Task 1
In the article on Ashkenazi genes, at which institution is Dr. Judy Garber a breast cancer researcher?
Task 2
Write the next few paragraphs of the article on Ashkenazi genes, starting after its final sentence.

April 22, 1998
Jewish Concern Grows as Scientists Deepen Studies of
Ashkenazi Genes
By SHERYL GAY STOLBERG
n
a snowy night in January 1996, a handful of Boston
scientists convened some of the city's most prominent
Jews for a quiet, off-the-record briefing. Over
sandwiches and cookies, the rabbis and leaders of Jewish
groups learned of the latest research on a breast cancer
gene that occurs with startling frequency in American
Jews of central and eastern European descent.
Then Dr. Judy Garber, a breast cancer researcher at
the Dana-Farber Cancer Institute, posed a question to the
guests: Would their organizations cooperate in future
studies of this gene and its implications for these Jews,
called Ashkenazis, and their families?
To Dr. Garber's surprise, the answer was a polite but
firm "No."
"The feeling was, 'Why us?"' said a guest,
Nancy Kaufman, executive director of the Jewish Community
Relations Council of Greater Boston. "There was
concern about targeting Jewish women, of making this
appear that this is a Jewish issue when it isn't."

The data
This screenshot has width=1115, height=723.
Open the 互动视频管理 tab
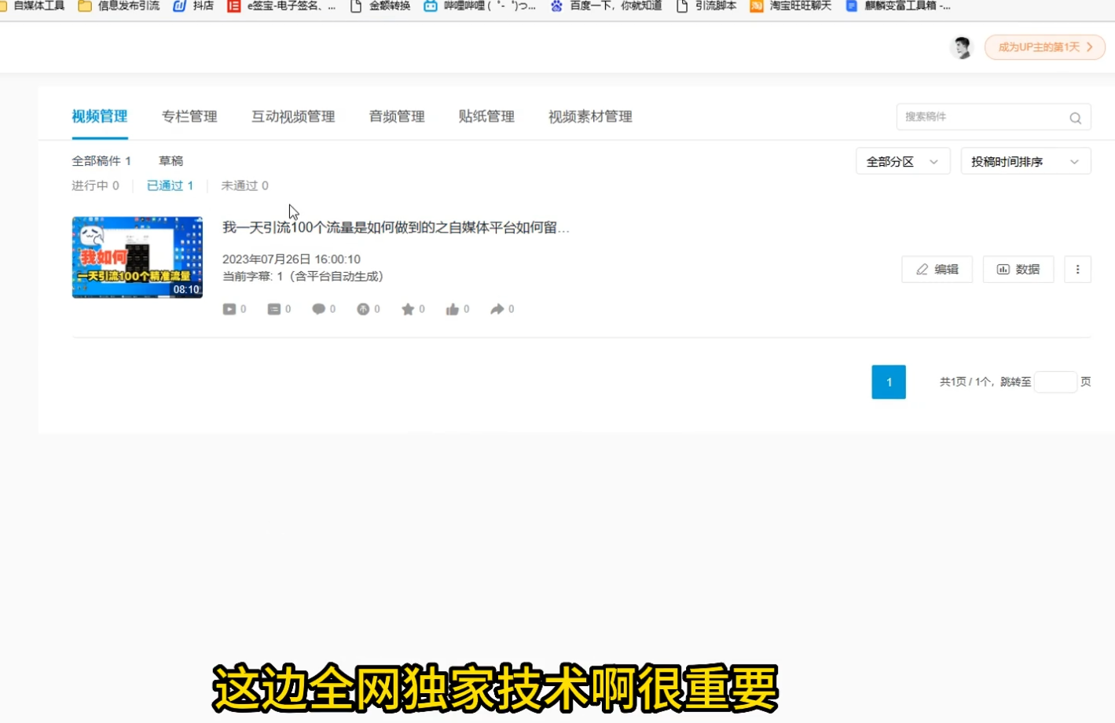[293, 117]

* * *

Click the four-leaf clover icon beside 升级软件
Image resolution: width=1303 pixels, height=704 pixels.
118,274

==

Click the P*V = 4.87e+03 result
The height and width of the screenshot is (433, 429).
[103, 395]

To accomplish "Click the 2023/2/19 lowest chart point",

Reply 1
The Dana-Farber Cancer Institute.

Reply 2
Over the past few years, that concern has mushroomed,
as scientists have become acutely interested in the
genetic idiosyncrasies of Ashkenazi Jews. That is not
because these Jews have more defective DNA than any other
ethnic group -- they do not. Nor is it because Ashkenazis
in general have higher rates of hereditary disease than
other groups -- they do not. Rather, centuries of living
and marrying within the confines of ghettoes have
produced a relatively homogenous population in which tiny
genetic alterations, or mutations, that cause disease are
easy to find.
While other isolated populations, most notably the
Amish, the American Indians, Finns and Icelanders, are
being studied with similar intensity, perhaps no group is
as conflicted about its role as study subjects as the
Jews. The reason is obvious: No other group carries the
psychological scars of the Holocaust, a calculated
extermination attempt rooted in the notion that Jews were
genetically inferior.
"There is a historical context to this that I
don't think you can ignore," said Dr. Michael
Grodin, a professor of Jewish law and medicine at Boston
University, who has written extensively on Nazi Germany.
"People are anxious."
"We are getting a bad reputation," said
Rabbi Moshe David Tendler, who teaches medical ethics at
Yeshiva University in Manhattan. "All the bad genes
you talk about are Jewish genes. Why? Because we have a
wonderful genetic population to study, and so everybody
heads for the Ashkenazi Jew. It's like a gold mine."
Indeed, Ashkenazis, whose ancestors are from Central
and Eastern Europe and who make up 90 percent of the six
million Jews living in the United States, have
contributed greatly to scientific understanding of the
way genes influence disease in Jews and non-Jews alike.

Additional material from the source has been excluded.